[Data for this task]

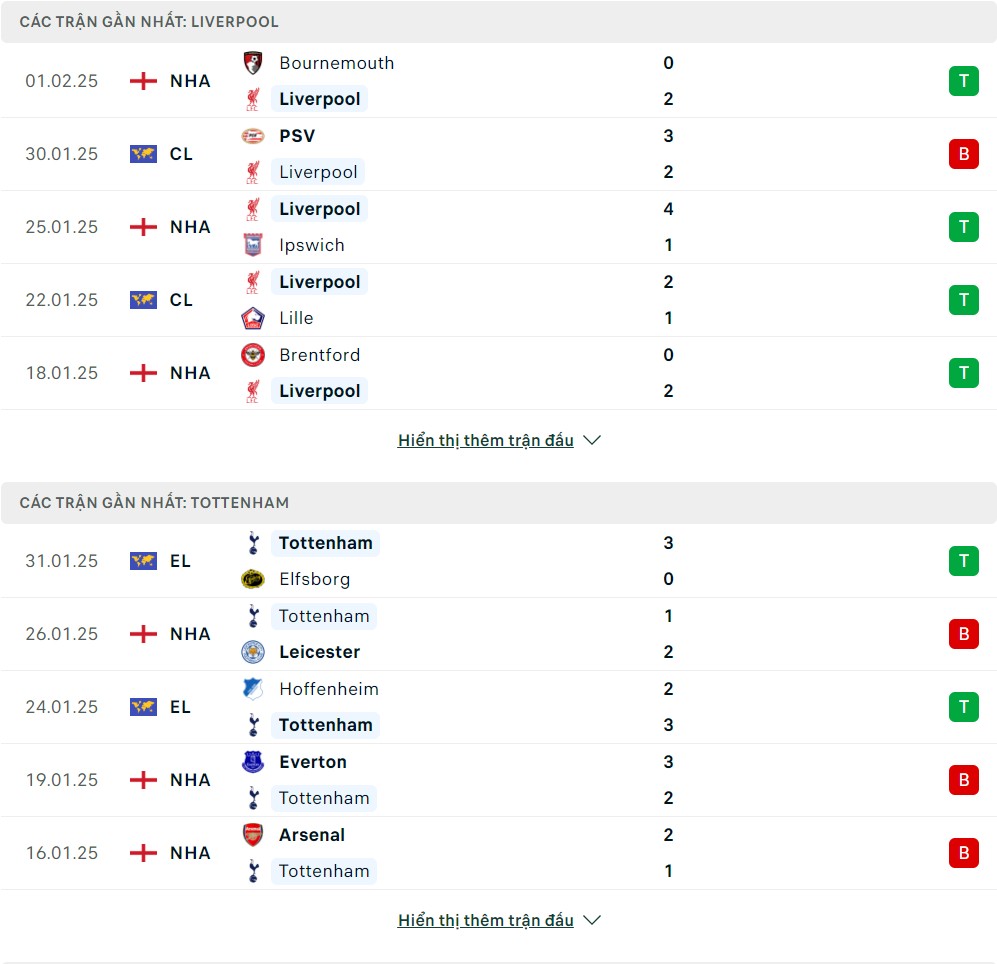Click the Leicester fox crest
997x964 pixels.
[x=253, y=652]
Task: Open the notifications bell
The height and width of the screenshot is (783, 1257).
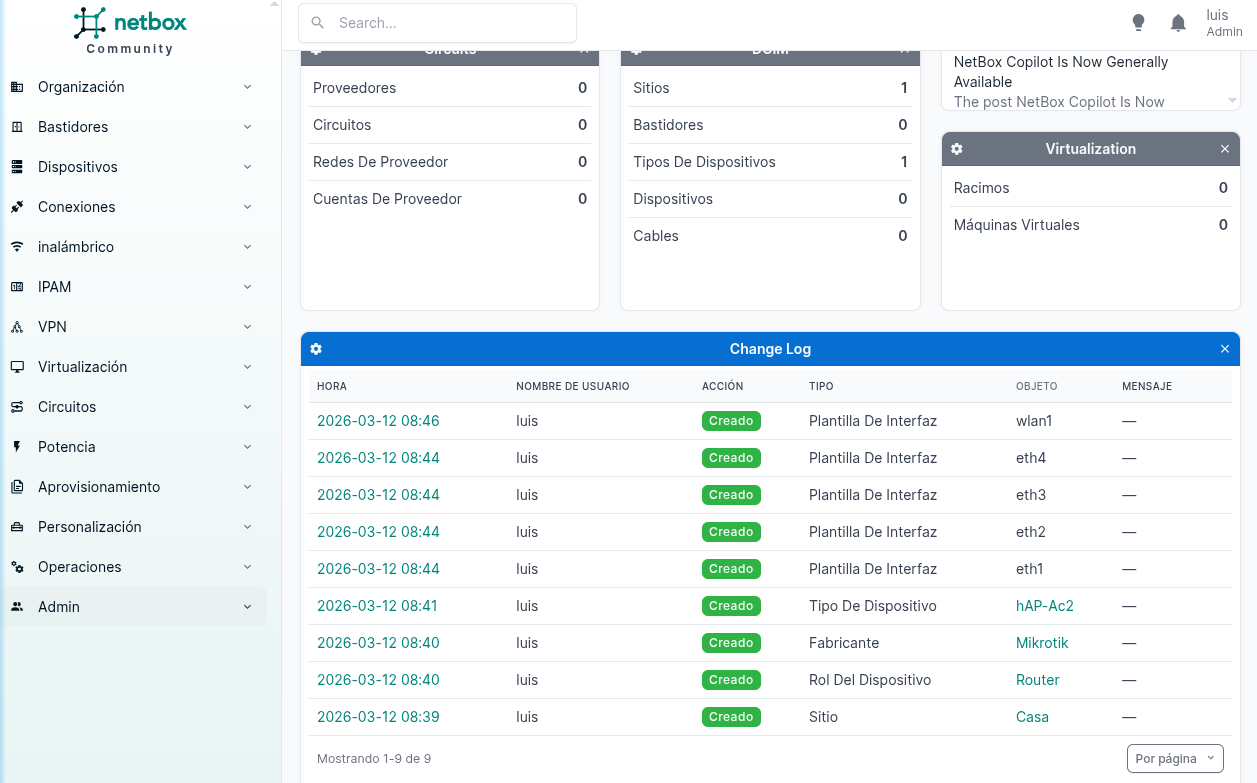Action: pos(1178,23)
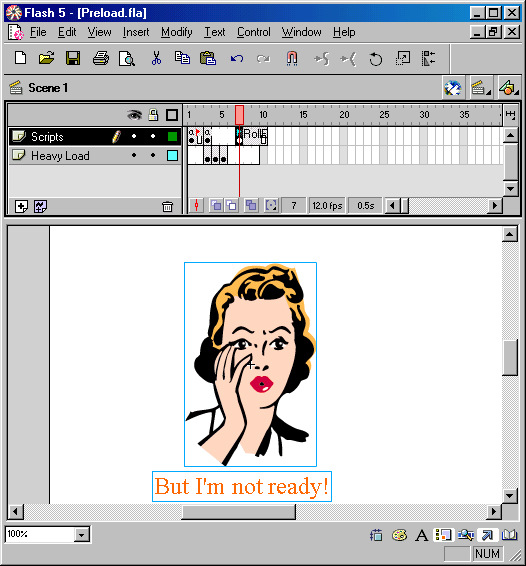
Task: Open the Edit Scene dropdown button
Action: click(481, 88)
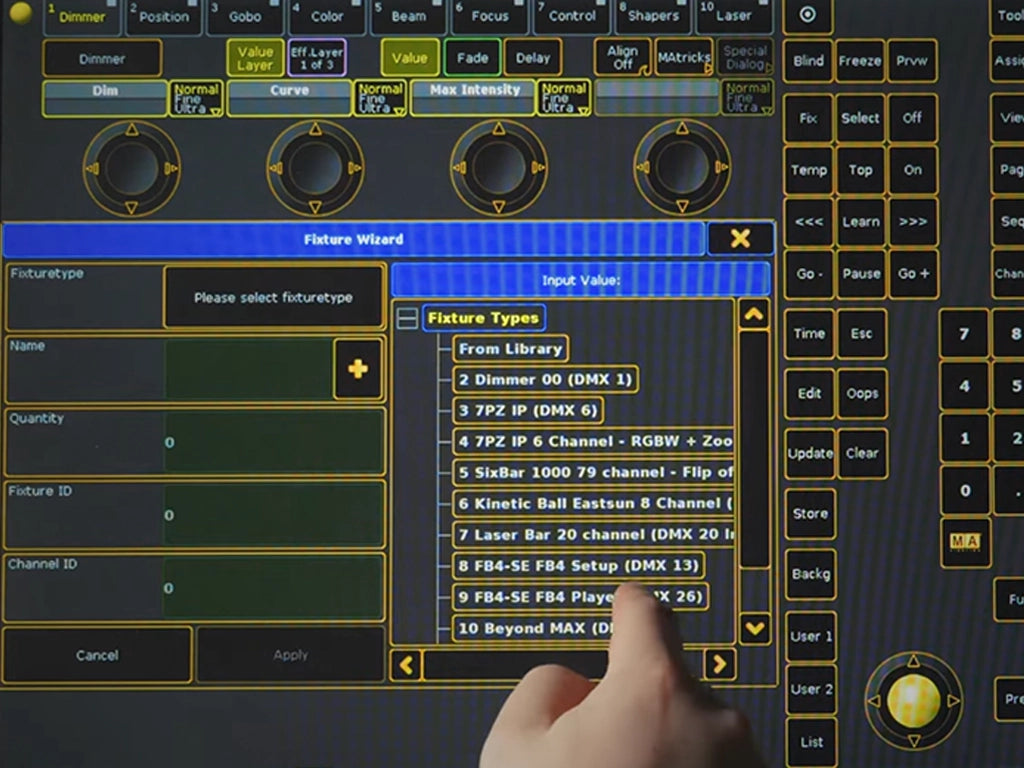Toggle the Blind mode button
Image resolution: width=1024 pixels, height=768 pixels.
pos(808,61)
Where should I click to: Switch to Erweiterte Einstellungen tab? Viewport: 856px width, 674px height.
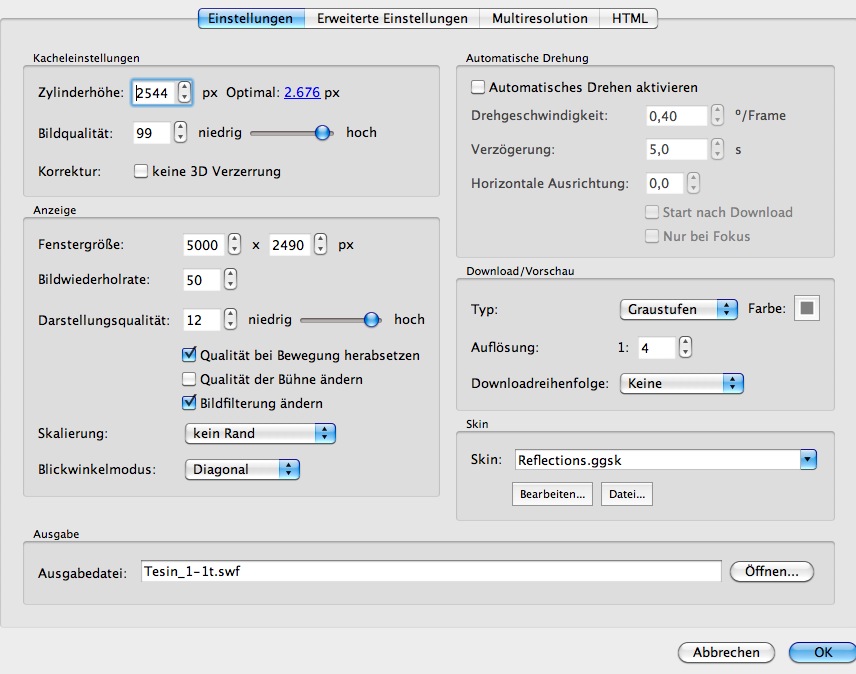[x=392, y=18]
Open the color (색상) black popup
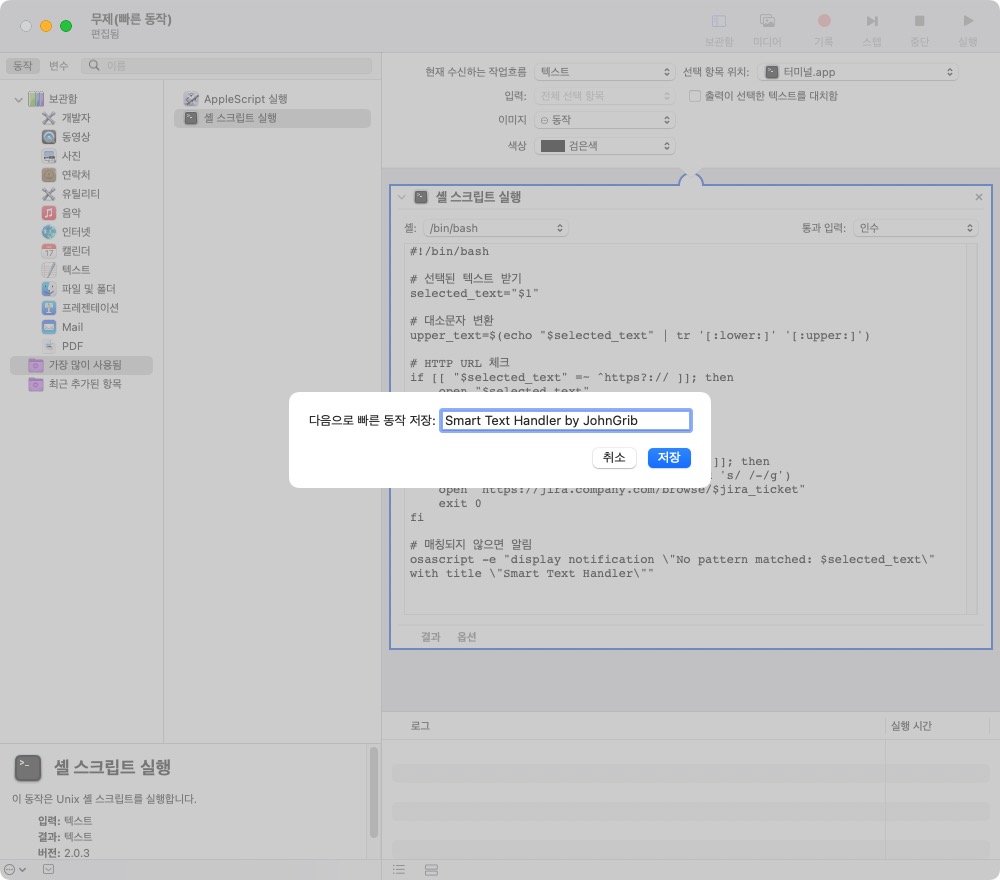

[/Data for this task]

#### What the task requires:
Once the line containing "Task: Open the notifications bell" has been found, write out exactly that line and each one after it through the end of the data, leaving out every picture.

#### Expected answer:
Task: Open the notifications bell
The height and width of the screenshot is (783, 1257).
Action: pos(1178,23)
Task: Open the Edit Scene dropdown button
Action: click(481, 88)
Toggle the Blind mode button
Image resolution: width=1024 pixels, height=768 pixels.
pos(808,61)
Where should I click to: Switch to Erweiterte Einstellungen tab? Viewport: 856px width, 674px height.
[x=392, y=18]
Open the color (색상) black popup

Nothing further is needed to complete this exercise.